Experiments were performed on a Q Exactive mass spectrometer coupled with Easy-nLC1200. Peptide mixtures were separated by C18-reversed phase chromatography on an Easy column (75 μm × 25 cm), and the analytical separation was run for 90 min using a linear gradient of ACN/FA 2%/0.1% (Solvent A) and ACN/FA 80%/0.1% (Solvent B) at a flow rate of 300 nL/min. The gradient programme was run as follows: 5% B at 1 min, ramping to 23% B at 41 min, 29% B at 51 min, rapid ramping to 100% B over 8 min and holding 100% B for 6 min before returning to initial condition of 5% B. The column was re-equilibrated to 5% B for 30 min after each run. All samples were analyzed using a multiplexed PRM method based on a scheduled inclusion list containing the target precursor ions representing the standard peptides. The full scan event was collected at m/z 300–1300, an Orbitrap resolution of 70,000, the automatic gain control target at 3e6, and the maximum fill time at 20 ms. Every full scan was followed by 10 PRM scans at a resolution of 17,500 with an isolation window: 2.0 m/z, an AGC value of 5e5, the maximum fill time of 100 ms, and a normalized collision energy of 28 in a higher-energy c-trap dissociation (HCD) cell.

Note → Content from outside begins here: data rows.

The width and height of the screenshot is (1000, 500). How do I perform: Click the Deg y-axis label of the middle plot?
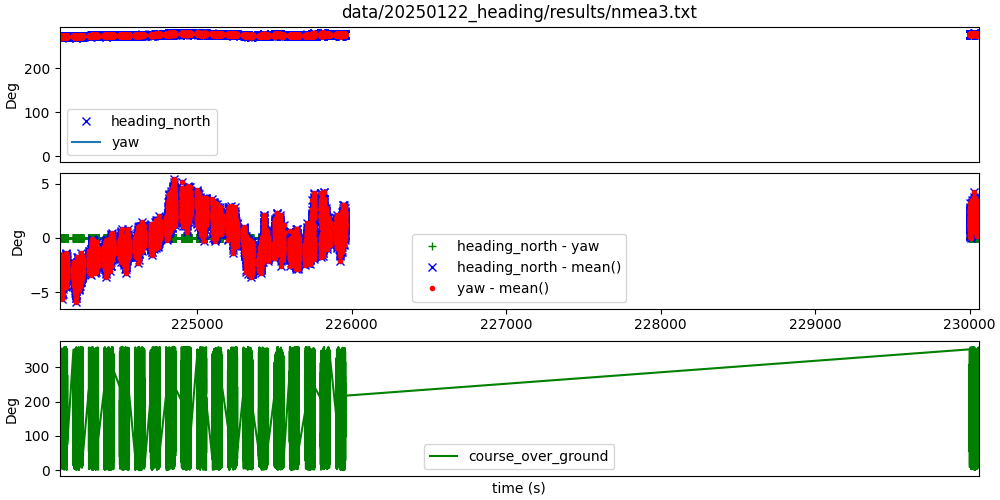pyautogui.click(x=17, y=242)
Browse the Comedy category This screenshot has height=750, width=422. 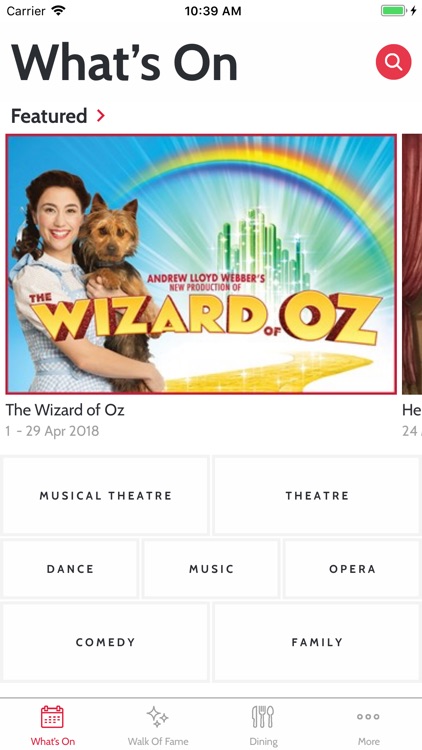point(105,642)
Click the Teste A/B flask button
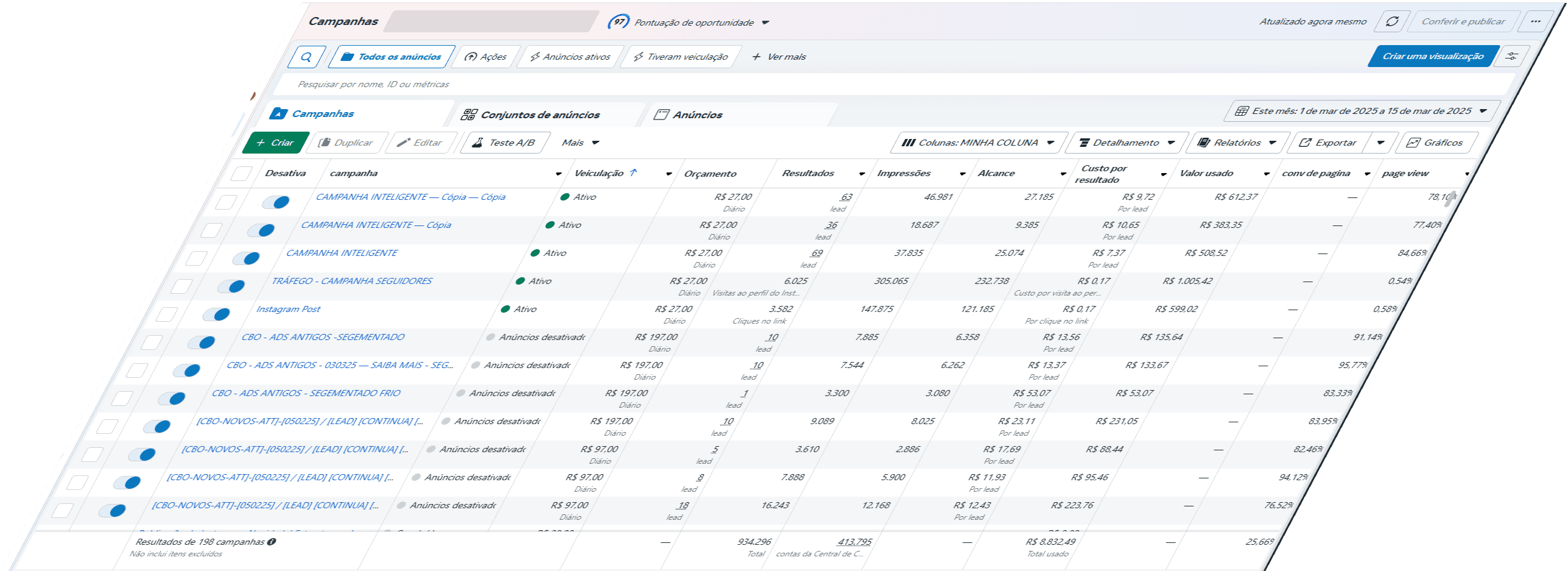 coord(504,143)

PRM data analysis and data integration were performed with the Skyline Software. Routine assessment of instrument and chromatographic performance was done with a quality control (QC) standard consisting of all synthetic peptides, which was prepared at a concentration of 20 fmol/μl in 0.1% formic acid. Every sample was injected for three times, the peak areas of the target peptides were extracted using Skyline, peak peaking was manually checked and corrected in accordance to the retention time, transitions, mass accuracy, and MS/MS spectra. At least 3 transitions for each peptide were extracted from the PRM data. Peptides were quantified by summing the peak areas under curve (AUC) of each transition. Peptide abundance was normalized based on the total ion current (TIC) extracted from the full scan acquisition for each run. Proteins were quantified by summing the abundances of the selected peptides, and the accurate protein quantities had to match those of the synthetic standard peptides.

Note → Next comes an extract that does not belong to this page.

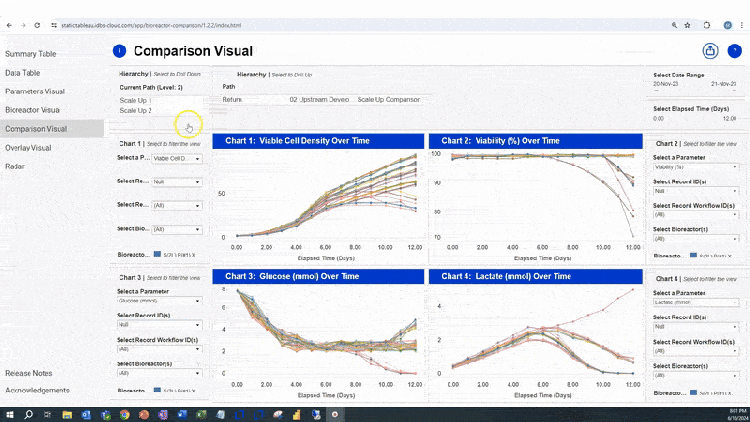
Task: Open Chart 2 Select Bioreactor(s) dropdown
Action: coord(696,238)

Construction and Analysis of an Alkaline Shock Protein Gene Disruption Mutant

The gene LCAZH_0227 (asp23) was selected for target disruption. Plasmids and primers used for gene disruption are listed in Table 1. The mutant line was constructed by using a cre-lox-based system originally developed by Lambert et al. (2007). Briefly, the upstream (amplified with the primers 0227upF and 0227upR,) and downstream (amplified with 0227downF and 0227downR) fragments of the LCAZH_0227 gene were PCR amplified from the genomic DNA of L. casei Zhang-G-1200. The fragments were cloned between the SalI-HF or PmeI and Ecol 53KI or BglII restriction sites of the suicide vector pNZ5319 to form the recombinant mutagenesis vector, pNZ5319-0227 Up-Down. To inactivate the LCAZH_0227 gene, pNZ5319-0227 Up-Down was introduced into L. casei Zhang-G-1200 by electroporation. Chloramphenicol-resistant transformants were selected and replica plated to check for an erythromycin-sensitive phenotype. Candidate double-crossover mutant clones were identified by PCR, and correct integration of the lox66-P32-cat-lox71 cassette into the genome was further verified by PCR using the primers 0227upF or catR and catF or 0227downR. To excise the P32-cat selectable marker cassette, the cre expression plasmid pMSPcre was transformed into the 0227::lox66-P32-cat-lox71 gene replacement mutant. The Cre-mediated recombination and correct excision of the P32-cat cassette were checked by PCR using primers spanning the recombination loci (0227upF and 0227downR). The pMSPcre vector was cured from L. casei Zhang-G-1200 Δ0227 colonies by growth without erythromycin selection pressure. Additionally, PCR products were confirmed by sequencing when necessary.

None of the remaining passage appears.